── Text section ──

- Born: New Zealand
- Education: Elam School of Fine Arts (BFA) Australian Film Television and Radio School (MA Hons, 1999)
- Occupation: Production designer
- Years active: 2000–present

= Felicity Abbott =

New Zealand production designer

Felicity Abbott is a New Zealand production designer, who has worked in the film and television industry in many countries. Her many film and television credits include Redfern Now, Upgrade, The Luminaries, The Invitation, and the upcoming series My Brilliant Career.

==Early life and education==
Felicity Abbott was born in New Zealand / Aotearoa, of Māori and Scottish descent.

She completed a BFA (Bachelor of Fine Arts) in Sculpture, at Elam School of Fine Arts, University of Auckland, New Zealand.

She graduated from the Australian Film Television and Radio School in 1999, after completing an MA (Film & Television) (Hons) in Production Design. For her MA thesis, she collaborated with cinematographer Cordelia Beresford, to investigate the relationship between production design and cinematography. She was awarded the Fox Studios Australia Award for Excellence in Design in 1999.

Later in her career, she completed a post-graduate diploma in art psychotherapy and community arts at Metaforà School of Art Therapy in Barcelona, Spain.

───
── Available data ──

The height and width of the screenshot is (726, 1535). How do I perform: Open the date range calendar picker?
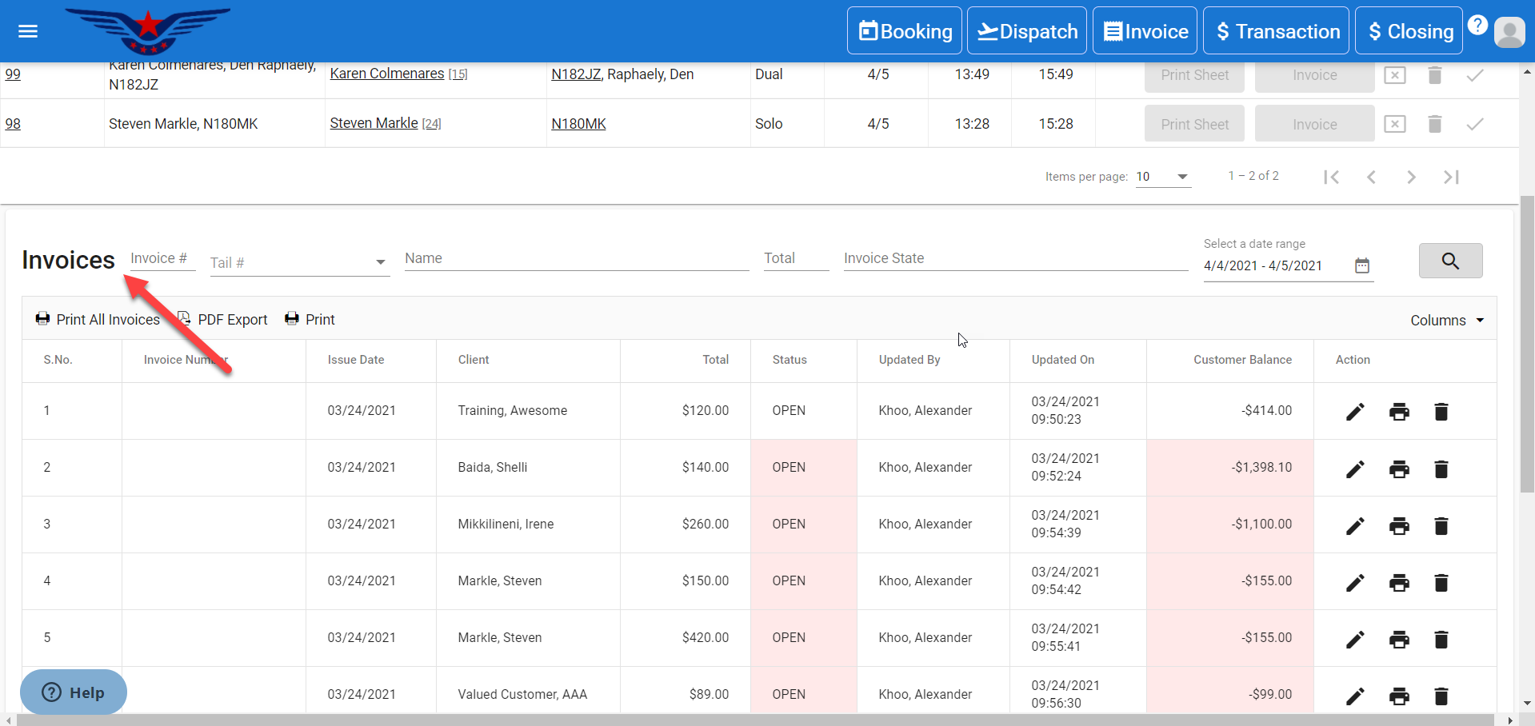coord(1361,265)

───

■ Questions ■
(a) Answer these about the Felicity Abbott profile:
(i) In which year did Abbott graduate from the Australian Film Television and Radio School?
(ii) What subject was her BFA in?
(iii) In which city is the Metaforà School of Art Therapy?
(b) From the Felicity Abbott profile, copy the passage that begins at the words "She graduated from" and ends after the words "Design in 1999.".

■ Answers to the exercise ■
(a)
(i) 1999
(ii) Sculpture
(iii) Barcelona, Spain

(b)
She graduated from the Australian Film Television and Radio School in 1999, after completing an MA (Film & Television) (Hons) in Production Design. For her MA thesis, she collaborated with cinematographer Cordelia Beresford, to investigate the relationship between production design and cinematography. She was awarded the Fox Studios Australia Award for Excellence in Design in 1999.